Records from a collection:

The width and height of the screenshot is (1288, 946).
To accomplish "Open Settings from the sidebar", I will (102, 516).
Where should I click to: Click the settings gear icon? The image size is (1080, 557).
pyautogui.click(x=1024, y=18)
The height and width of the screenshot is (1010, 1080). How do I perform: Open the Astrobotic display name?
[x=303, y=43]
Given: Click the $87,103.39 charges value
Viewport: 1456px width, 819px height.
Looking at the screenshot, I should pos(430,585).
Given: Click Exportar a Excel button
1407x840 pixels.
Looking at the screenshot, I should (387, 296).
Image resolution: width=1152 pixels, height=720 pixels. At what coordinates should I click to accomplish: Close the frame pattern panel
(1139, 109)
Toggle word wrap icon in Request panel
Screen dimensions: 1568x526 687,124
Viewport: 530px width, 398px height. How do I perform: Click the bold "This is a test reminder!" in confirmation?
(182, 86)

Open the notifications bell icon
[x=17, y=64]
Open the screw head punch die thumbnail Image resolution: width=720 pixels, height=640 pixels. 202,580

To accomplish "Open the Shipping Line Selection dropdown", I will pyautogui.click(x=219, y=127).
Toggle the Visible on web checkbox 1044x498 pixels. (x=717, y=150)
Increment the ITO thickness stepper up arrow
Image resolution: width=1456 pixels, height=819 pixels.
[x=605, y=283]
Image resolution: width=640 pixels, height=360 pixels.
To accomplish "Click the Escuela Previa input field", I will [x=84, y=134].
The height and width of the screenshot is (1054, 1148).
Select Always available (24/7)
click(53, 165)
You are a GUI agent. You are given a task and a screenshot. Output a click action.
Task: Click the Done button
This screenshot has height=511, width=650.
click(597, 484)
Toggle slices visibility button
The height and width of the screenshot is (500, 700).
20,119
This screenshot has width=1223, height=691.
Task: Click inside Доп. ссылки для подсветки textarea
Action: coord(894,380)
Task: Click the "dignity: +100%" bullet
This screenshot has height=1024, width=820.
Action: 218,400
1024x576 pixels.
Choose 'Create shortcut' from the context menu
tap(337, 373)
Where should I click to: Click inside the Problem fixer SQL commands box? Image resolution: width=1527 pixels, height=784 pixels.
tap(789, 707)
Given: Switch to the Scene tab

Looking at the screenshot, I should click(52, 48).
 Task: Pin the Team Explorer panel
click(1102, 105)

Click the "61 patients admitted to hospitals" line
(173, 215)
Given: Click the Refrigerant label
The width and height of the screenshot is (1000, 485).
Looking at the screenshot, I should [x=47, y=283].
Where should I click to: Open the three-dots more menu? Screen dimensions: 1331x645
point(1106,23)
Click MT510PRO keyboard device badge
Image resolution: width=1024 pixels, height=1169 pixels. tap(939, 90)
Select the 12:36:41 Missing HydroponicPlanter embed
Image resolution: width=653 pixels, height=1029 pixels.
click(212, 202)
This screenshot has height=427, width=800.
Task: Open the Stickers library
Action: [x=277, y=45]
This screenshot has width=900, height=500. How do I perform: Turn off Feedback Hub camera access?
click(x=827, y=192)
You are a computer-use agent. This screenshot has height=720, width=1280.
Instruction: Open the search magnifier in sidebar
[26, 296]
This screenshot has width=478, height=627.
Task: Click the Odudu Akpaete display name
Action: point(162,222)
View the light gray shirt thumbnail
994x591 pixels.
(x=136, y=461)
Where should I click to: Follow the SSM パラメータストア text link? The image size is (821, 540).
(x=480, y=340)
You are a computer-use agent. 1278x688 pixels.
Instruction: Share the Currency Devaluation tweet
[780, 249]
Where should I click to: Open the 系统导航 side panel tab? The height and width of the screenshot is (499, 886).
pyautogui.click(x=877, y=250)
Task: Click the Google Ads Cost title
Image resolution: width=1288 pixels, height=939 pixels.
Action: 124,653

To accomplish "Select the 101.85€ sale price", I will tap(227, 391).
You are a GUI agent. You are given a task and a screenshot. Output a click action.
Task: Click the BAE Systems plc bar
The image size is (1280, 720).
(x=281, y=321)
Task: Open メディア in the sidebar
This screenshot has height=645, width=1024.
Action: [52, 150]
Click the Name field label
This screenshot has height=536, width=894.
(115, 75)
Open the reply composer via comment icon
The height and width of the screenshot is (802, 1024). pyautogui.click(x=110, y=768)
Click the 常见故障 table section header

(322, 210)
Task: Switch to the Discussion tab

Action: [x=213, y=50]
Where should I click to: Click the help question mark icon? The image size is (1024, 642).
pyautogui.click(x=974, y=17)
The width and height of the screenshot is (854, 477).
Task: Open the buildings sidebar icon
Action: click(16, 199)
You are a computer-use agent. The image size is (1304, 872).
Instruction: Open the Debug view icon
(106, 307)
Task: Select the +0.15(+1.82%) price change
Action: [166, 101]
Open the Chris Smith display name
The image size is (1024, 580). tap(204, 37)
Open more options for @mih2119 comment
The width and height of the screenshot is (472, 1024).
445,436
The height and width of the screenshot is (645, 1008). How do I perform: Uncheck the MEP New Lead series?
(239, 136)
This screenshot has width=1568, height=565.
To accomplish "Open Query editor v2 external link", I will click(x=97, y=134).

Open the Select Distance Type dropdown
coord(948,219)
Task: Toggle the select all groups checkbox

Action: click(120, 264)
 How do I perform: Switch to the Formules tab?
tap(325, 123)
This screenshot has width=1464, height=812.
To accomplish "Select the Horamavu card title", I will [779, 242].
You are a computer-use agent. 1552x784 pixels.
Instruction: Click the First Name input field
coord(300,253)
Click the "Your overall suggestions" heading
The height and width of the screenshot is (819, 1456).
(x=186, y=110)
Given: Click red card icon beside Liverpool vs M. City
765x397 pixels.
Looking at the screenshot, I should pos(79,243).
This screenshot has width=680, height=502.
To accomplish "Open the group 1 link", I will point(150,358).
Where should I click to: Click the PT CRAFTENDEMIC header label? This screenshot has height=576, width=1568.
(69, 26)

● **What is being asked**: Repeat each of the entries above precisely as given.

● **Response for this exercise**:
The width and height of the screenshot is (1288, 946).
To accomplish "Open Settings from the sidebar", I will (102, 516).
Where should I click to: Click the settings gear icon? The image size is (1080, 557).
pyautogui.click(x=1024, y=18)
The height and width of the screenshot is (1010, 1080). How do I perform: Open the Astrobotic display name?
[x=303, y=43]
Given: Click the $87,103.39 charges value
Viewport: 1456px width, 819px height.
Looking at the screenshot, I should pos(430,585).
Given: Click Exportar a Excel button
1407x840 pixels.
Looking at the screenshot, I should (387, 296).
Image resolution: width=1152 pixels, height=720 pixels. At what coordinates should I click to accomplish: Close the frame pattern panel
(1139, 109)
Toggle word wrap icon in Request panel
Screen dimensions: 1568x526 687,124
Viewport: 530px width, 398px height. How do I perform: Click the bold "This is a test reminder!" in confirmation?
(182, 86)

Open the notifications bell icon
[x=17, y=64]
Open the screw head punch die thumbnail Image resolution: width=720 pixels, height=640 pixels. 202,580

To accomplish "Open the Shipping Line Selection dropdown", I will pyautogui.click(x=219, y=127).
Toggle the Visible on web checkbox 1044x498 pixels. (x=717, y=150)
Increment the ITO thickness stepper up arrow
Image resolution: width=1456 pixels, height=819 pixels.
[x=605, y=283]
Image resolution: width=640 pixels, height=360 pixels.
To accomplish "Click the Escuela Previa input field", I will [x=84, y=134].
The height and width of the screenshot is (1054, 1148).
Select Always available (24/7)
click(53, 165)
You are a GUI agent. You are given a task and a screenshot. Output a click action.
Task: Click the Done button
This screenshot has height=511, width=650.
click(597, 484)
Toggle slices visibility button
The height and width of the screenshot is (500, 700).
20,119
This screenshot has width=1223, height=691.
Task: Click inside Доп. ссылки для подсветки textarea
Action: coord(894,380)
Task: Click the "dignity: +100%" bullet
This screenshot has height=1024, width=820.
Action: 218,400
1024x576 pixels.
Choose 'Create shortcut' from the context menu
tap(337, 373)
Where should I click to: Click inside the Problem fixer SQL commands box? Image resolution: width=1527 pixels, height=784 pixels.
tap(789, 707)
Given: Switch to the Scene tab

Looking at the screenshot, I should click(52, 48).
 Task: Pin the Team Explorer panel
click(1102, 105)

Click the "61 patients admitted to hospitals" line
(173, 215)
Given: Click the Refrigerant label
The width and height of the screenshot is (1000, 485).
Looking at the screenshot, I should [x=47, y=283].
Where should I click to: Open the three-dots more menu? Screen dimensions: 1331x645
point(1106,23)
Click MT510PRO keyboard device badge
Image resolution: width=1024 pixels, height=1169 pixels. tap(939, 90)
Select the 12:36:41 Missing HydroponicPlanter embed
Image resolution: width=653 pixels, height=1029 pixels.
click(212, 202)
This screenshot has height=427, width=800.
Task: Open the Stickers library
Action: [x=277, y=45]
This screenshot has width=900, height=500. How do I perform: Turn off Feedback Hub camera access?
click(x=827, y=192)
You are a computer-use agent. This screenshot has height=720, width=1280.
Instruction: Open the search magnifier in sidebar
[26, 296]
This screenshot has width=478, height=627.
Task: Click the Odudu Akpaete display name
Action: point(162,222)
View the light gray shirt thumbnail
994x591 pixels.
(x=136, y=461)
Where should I click to: Follow the SSM パラメータストア text link? The image size is (821, 540).
(x=480, y=340)
You are a computer-use agent. 1278x688 pixels.
Instruction: Share the Currency Devaluation tweet
[780, 249]
Where should I click to: Open the 系统导航 side panel tab? The height and width of the screenshot is (499, 886).
pyautogui.click(x=877, y=250)
Task: Click the Google Ads Cost title
Image resolution: width=1288 pixels, height=939 pixels.
Action: 124,653

To accomplish "Select the 101.85€ sale price", I will tap(227, 391).
You are a GUI agent. You are given a task and a screenshot. Output a click action.
Task: Click the BAE Systems plc bar
The image size is (1280, 720).
(x=281, y=321)
Task: Open メディア in the sidebar
This screenshot has height=645, width=1024.
Action: [52, 150]
Click the Name field label
This screenshot has height=536, width=894.
(115, 75)
Open the reply composer via comment icon
The height and width of the screenshot is (802, 1024). pyautogui.click(x=110, y=768)
Click the 常见故障 table section header

(322, 210)
Task: Switch to the Discussion tab

Action: [x=213, y=50]
Where should I click to: Click the help question mark icon? The image size is (1024, 642).
pyautogui.click(x=974, y=17)
The width and height of the screenshot is (854, 477).
Task: Open the buildings sidebar icon
Action: click(16, 199)
You are a computer-use agent. The image size is (1304, 872).
Instruction: Open the Debug view icon
(106, 307)
Task: Select the +0.15(+1.82%) price change
Action: [166, 101]
Open the Chris Smith display name
The image size is (1024, 580). tap(204, 37)
Open more options for @mih2119 comment
The width and height of the screenshot is (472, 1024).
445,436
The height and width of the screenshot is (645, 1008). How do I perform: Uncheck the MEP New Lead series?
(239, 136)
This screenshot has width=1568, height=565.
To accomplish "Open Query editor v2 external link", I will click(x=97, y=134).

Open the Select Distance Type dropdown
coord(948,219)
Task: Toggle the select all groups checkbox

Action: click(120, 264)
 How do I perform: Switch to the Formules tab?
tap(325, 123)
This screenshot has width=1464, height=812.
To accomplish "Select the Horamavu card title", I will [779, 242].
You are a computer-use agent. 1552x784 pixels.
Instruction: Click the First Name input field
coord(300,253)
Click the "Your overall suggestions" heading
The height and width of the screenshot is (819, 1456).
(x=186, y=110)
Given: Click red card icon beside Liverpool vs M. City
765x397 pixels.
Looking at the screenshot, I should pos(79,243).
This screenshot has width=680, height=502.
To accomplish "Open the group 1 link", I will point(150,358).
Where should I click to: Click the PT CRAFTENDEMIC header label? This screenshot has height=576, width=1568.
(69, 26)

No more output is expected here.